In an exemplary embodiment, the display panel further includes a third pixel connected to a third initialization scan line and a third compensation scan line, and a fourth pixel connected to a fourth initialization scan line and a fourth compensation scan line, and wherein the scan The driving circuit provides a second initialization scan signal in common to the third initialization scan line and the fourth initialization scan line, and provides a third compensation scan signal and a fourth compensation scan signal to the third compensation scan line and the fourth compensation scan line. Compensation scan signals may be further provided, respectively.

In one embodiment, a delay time from when the first initialization scan signal transitions from the inactive level to the active level until the second initialization scan signal transitions from the inactive level to the active level is 2 It can be a horizontal cycle.

In an example embodiment, the display panel may further include a data line connected to the first pixel and the second pixel, and a data driving circuit driving the data line.

In one embodiment, the driving controller receives an input image signal, compensates the input image signal corresponding to at least one of the first pixel and the second pixel based on a compensation value, and converts an output image signal to the data It can be output to the driving circuit.

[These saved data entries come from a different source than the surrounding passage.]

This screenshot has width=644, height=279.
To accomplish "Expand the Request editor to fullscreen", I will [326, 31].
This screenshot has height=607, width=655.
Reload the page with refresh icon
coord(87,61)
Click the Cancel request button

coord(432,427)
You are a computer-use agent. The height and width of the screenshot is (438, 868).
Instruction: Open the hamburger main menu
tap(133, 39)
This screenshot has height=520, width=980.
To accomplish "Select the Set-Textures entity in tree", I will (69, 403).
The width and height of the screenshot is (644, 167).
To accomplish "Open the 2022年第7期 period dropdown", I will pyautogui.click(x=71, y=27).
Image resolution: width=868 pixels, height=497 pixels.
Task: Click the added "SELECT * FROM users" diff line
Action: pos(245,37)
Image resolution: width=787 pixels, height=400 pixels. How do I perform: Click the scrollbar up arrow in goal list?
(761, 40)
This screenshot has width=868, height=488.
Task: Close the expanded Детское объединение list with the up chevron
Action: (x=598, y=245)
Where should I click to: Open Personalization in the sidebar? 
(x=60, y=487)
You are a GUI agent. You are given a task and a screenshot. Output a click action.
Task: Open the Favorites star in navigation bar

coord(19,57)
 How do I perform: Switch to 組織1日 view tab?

In one embodiment, the compensation value may include a first compensation value corresponding to the first pixel and a second compensation value corresponding to the second pixel. The driving controller may compensate the input image signal corresponding to the first pixel based on the first compensation value and output the output image signal to the data driving circuit. The driving controller may compensate the input image signal corresponding to the second pixel based on the second compensation value and output the output image signal to the data driving circuit.

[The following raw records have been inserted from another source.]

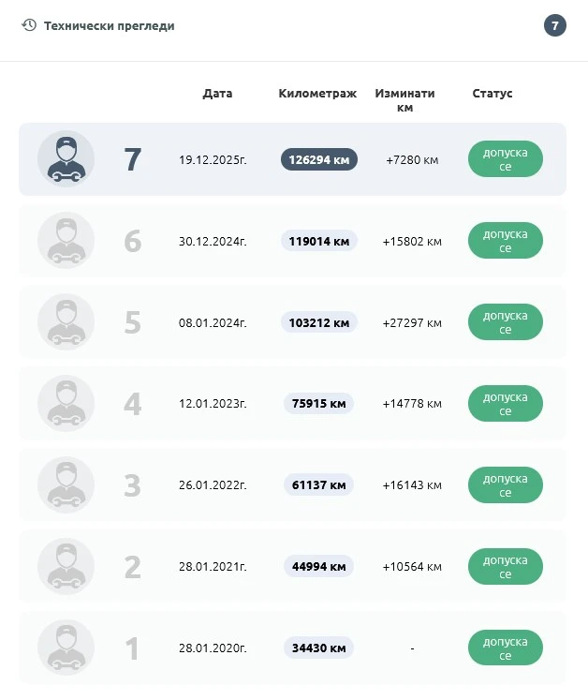This screenshot has height=700, width=588.
Task: Click the 'допуска се' status for 12.01.2023
Action: pos(505,404)
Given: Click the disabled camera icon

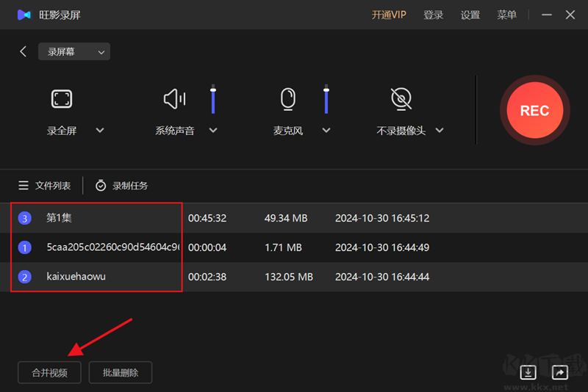Looking at the screenshot, I should [x=401, y=98].

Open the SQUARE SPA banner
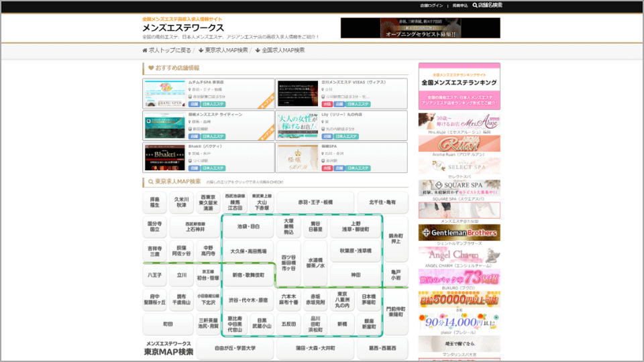(459, 188)
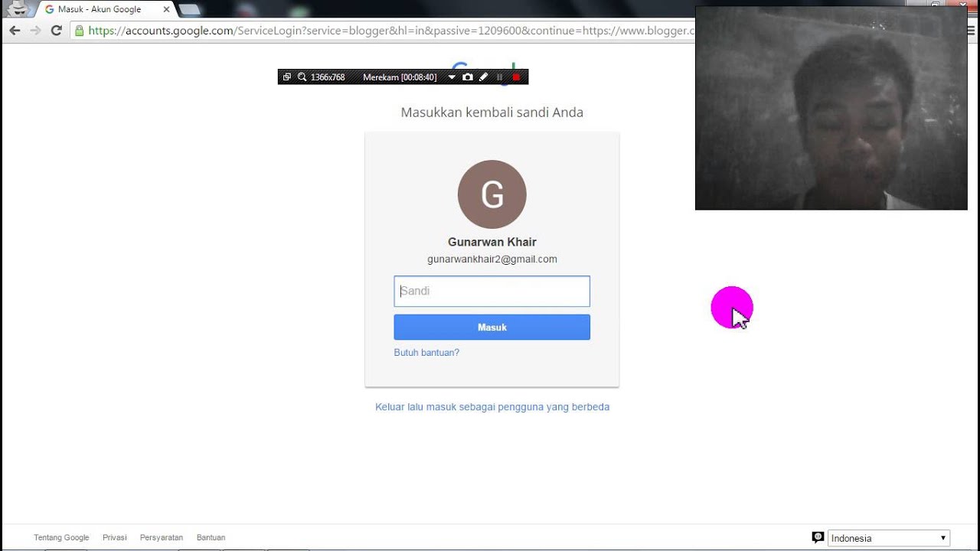Open a new browser tab

point(189,9)
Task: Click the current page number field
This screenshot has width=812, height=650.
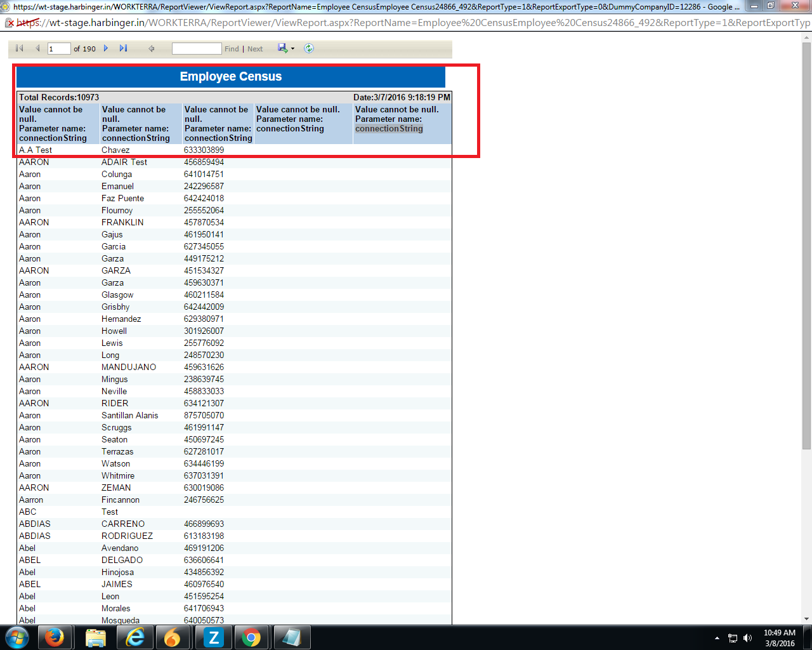Action: click(x=59, y=49)
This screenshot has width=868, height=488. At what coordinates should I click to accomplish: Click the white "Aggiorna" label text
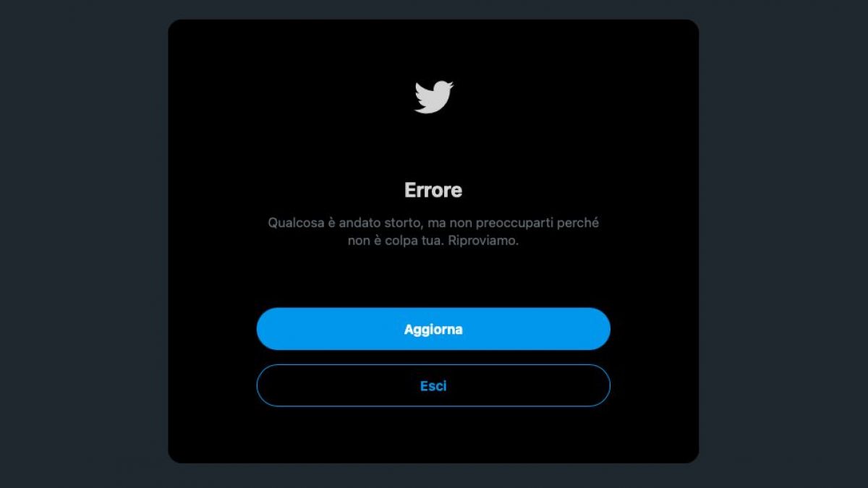(433, 329)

A display device according to one aspect of the present invention includes a first pixel connected to a first initialization scan line and a first compensation scan line, a second pixel connected to a second initialization scan line and the second compensation scan line, a third initialization scan line, and A display panel including a third pixel connected to a third compensation scan line, a fourth initial scan line, and a fourth pixel connected to the fourth compensation scan line, and a first initial scan signal is transmitted to the first and second initial scan lines. common, providing a second initialization scan signal in common to the third and fourth initialization scan lines, and providing first to fourth compensation scan signals to the first to fourth compensation scan lines, respectively A scan driving circuit and a driving controller controlling the scan driving circuit are included. The first time from when the first compensation scan signal transitions from the inactive level to the active level until the second compensation scan signal transitions from the inactive level to the active level is After transition from the inactive level to the active level, the third compensation scan signal is shorter than a second time until transition from the inactive level to the active level.

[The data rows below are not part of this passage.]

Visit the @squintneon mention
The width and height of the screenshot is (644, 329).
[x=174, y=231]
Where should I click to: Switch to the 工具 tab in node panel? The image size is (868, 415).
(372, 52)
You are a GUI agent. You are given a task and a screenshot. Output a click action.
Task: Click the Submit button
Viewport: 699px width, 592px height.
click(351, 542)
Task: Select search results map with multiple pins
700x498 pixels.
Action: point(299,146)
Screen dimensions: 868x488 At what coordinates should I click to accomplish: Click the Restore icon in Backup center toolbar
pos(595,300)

In one embodiment, a third time period from when the third compensation scan signal transitions from the inactive level to the active level until the fourth compensation scan signal transitions from the inactive level to the active level is It may be less than the second time.

In one embodiment, the second time period may be 1 horizontal period, and each of the first time period and the third time period may be less than 1 horizontal period period.

In one embodiment, a delay time from when the first initialization scan signal transitions from the inactive level to the active level until the second initialization scan signal transitions from the inactive level to the active level is 2 It can be a horizontal cycle.

In an embodiment, the driving controller may provide first and second start signals and first to fourth clock signals to the scan driving circuit.

In an embodiment, the scan driving circuit may output the first and second initial scan signals in response to the first start signal, the first clock signal, and the second clock signal. The scan driving circuit may output the first to fourth compensation scan signals in response to the second start signal, the third clock signal, and the fourth clock signal.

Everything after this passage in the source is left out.